Attraverso la nostra business line e-Industries siamo in grado di offrire ai grandi clienti industriali e commerciali soluzioni integrate e flessibili per la gestione ottimale dell’energia, con la possibilità non solo di risparmiare (grazie ad esempio ai nostri sistemi di demand side management), ma di diventare protagonisti attivi del mercato energetico e di trasformare l’energia da costo a ricavo attraverso programmi come il Demand Response o la gestione integrale di tutti i servizi relativi alla compravendita dell’energia.

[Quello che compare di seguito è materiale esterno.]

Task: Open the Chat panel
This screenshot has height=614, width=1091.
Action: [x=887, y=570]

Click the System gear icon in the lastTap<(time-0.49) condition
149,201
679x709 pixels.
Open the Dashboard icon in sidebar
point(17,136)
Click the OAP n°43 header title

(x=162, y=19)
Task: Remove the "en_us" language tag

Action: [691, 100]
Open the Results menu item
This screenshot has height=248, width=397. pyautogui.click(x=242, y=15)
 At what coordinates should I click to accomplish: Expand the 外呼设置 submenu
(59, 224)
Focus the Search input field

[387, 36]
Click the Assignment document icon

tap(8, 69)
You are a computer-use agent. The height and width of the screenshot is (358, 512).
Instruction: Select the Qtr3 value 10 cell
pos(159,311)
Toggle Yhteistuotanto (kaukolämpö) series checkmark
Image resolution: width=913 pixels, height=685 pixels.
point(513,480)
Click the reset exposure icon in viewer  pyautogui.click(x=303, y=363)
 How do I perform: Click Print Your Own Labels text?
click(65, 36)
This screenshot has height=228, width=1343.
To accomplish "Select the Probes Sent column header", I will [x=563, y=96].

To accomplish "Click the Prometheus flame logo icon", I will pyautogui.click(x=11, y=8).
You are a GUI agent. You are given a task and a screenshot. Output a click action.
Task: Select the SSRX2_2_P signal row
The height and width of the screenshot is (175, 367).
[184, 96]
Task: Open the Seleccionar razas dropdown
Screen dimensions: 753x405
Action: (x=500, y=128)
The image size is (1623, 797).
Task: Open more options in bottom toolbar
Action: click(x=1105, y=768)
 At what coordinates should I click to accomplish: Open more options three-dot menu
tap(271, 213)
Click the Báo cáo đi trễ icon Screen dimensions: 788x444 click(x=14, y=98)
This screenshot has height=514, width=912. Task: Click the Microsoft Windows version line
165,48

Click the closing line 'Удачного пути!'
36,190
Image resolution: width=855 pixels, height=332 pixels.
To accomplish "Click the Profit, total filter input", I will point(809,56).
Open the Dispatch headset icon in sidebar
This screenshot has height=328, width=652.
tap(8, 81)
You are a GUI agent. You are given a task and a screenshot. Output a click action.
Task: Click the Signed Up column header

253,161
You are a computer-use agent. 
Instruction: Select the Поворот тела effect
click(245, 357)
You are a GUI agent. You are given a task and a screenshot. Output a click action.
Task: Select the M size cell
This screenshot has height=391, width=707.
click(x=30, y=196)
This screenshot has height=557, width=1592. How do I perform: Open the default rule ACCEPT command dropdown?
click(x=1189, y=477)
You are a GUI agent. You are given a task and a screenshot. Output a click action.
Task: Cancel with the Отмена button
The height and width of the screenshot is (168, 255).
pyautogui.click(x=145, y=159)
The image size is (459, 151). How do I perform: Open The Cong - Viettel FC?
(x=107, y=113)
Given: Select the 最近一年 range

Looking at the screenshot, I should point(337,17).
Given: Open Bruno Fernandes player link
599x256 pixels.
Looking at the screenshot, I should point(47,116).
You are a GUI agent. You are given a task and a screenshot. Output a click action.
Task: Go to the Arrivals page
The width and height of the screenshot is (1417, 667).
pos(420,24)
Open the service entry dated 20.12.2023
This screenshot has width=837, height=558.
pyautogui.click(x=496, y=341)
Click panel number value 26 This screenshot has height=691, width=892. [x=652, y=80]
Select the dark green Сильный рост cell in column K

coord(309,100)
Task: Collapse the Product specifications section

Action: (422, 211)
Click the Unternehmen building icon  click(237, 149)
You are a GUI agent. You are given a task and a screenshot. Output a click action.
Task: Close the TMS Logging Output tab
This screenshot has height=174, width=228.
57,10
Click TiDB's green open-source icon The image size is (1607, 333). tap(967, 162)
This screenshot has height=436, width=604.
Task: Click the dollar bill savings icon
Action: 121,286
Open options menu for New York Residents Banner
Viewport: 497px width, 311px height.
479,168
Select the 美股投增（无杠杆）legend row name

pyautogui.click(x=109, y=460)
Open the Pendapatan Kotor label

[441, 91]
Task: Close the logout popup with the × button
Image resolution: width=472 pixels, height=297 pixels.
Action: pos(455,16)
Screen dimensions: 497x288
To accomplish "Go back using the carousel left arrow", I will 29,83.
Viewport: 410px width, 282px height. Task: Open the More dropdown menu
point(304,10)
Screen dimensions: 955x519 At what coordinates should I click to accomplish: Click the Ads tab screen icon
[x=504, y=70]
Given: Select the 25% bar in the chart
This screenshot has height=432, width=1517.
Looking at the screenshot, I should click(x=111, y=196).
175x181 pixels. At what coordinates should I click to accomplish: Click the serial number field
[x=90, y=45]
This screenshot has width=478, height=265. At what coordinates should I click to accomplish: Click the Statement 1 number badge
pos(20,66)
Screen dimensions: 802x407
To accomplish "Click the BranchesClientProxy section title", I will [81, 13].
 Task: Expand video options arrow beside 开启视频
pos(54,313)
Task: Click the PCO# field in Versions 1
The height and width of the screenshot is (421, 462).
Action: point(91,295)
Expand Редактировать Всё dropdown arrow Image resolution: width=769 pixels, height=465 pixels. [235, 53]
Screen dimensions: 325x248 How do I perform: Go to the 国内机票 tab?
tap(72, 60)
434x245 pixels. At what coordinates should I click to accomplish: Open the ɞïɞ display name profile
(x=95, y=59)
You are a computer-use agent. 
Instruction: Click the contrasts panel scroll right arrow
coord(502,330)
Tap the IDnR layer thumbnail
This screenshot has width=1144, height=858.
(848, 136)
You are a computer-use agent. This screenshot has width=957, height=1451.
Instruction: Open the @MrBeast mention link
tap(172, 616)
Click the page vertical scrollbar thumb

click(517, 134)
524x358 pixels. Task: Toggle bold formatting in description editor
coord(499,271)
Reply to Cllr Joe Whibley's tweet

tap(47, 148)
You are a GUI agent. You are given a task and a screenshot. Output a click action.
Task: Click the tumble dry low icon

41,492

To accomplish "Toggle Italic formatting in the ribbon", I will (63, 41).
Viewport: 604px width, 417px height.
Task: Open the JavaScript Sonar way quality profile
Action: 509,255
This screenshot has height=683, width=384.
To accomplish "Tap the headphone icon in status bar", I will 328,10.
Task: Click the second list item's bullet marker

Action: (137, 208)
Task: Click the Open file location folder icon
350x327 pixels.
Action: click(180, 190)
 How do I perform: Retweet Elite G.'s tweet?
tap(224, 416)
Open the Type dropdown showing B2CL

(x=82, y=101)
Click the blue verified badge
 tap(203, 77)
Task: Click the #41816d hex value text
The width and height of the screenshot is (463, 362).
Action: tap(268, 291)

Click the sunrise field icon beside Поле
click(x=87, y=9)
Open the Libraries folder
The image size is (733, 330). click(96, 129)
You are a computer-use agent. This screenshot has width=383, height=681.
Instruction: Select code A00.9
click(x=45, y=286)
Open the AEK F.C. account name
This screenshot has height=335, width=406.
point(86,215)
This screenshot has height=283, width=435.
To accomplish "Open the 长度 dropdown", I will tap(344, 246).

L’esempio del Demand Response

In particolare, il Demand Response rappresenta uno strumento prezioso: dal lato dell’offerta per far fronte al crescente fabbisogno di energia che si registra in molte regioni del mondo a causa del riscaldamento globale e della crescente industrializzazione di molte nazioni considerate in via di sviluppo fino a qualche anno fa, mentre dal lato della domanda per gestire al meglio i carichi energetici delle imprese e metterle al riparo da possibili inefficienze operative legate ad eventi climatici estremi e difficilmente prevedibili. Si tratta di programmi che ricompensano i consumatori commerciali e industriali per la loro flessibilità, vale a dire per la disponibilità a ridurre temporaneamente i loro consumi energetici su richiesta dell’operatore di rete o degli aggregatori della domanda che gestiscono questi flussi di energia, come Enel X.

Il meccanismo è semplice: nel caso in cui la domanda di elettricità raggiunga picchi che superano la quantità di energia disponibile, l’operatore o la utility inviano all’azienda che aderisce al programma di DR la richiesta di ridurre il carico per un breve lasso di tempo. In questo modo la domanda viene soddisfatta senza bisogno di incrementare la produzione di energia, magari con il ricorso a fonti inquinanti, garantendo al contempo la stabilità della rete e un ritorno per l’azienda che aderisce al DR in termini di ricavi e di minori costi. L’azienda non solo viene ricompensata per la propria flessibilità, ma può modulare la domanda in base all’andamento dei prezzi dell’energia ed evita la spesa per soluzioni ad azione rapida come i gruppi elettrogeni per affrontare eventuali emergenze.

I benefici di questo tipo di programma riguardano l'intero ecosistema energetico: da un lato si evitano blackout, dall’altro, limitando sia i picchi della domanda che quelli di prezzo, si esercita un effetto di contenimento sulle bollette.

Solo un esempio di come le nostre soluzioni, dall’efficienza energetica alla generazione distribuita e al Demand Response, possono aiutare le imprese a diventare più flessibili e competitive e ad incamminarsi sulla strada della decarbonizzazione per affrontare al meglio le sfide del cambiamento climatico.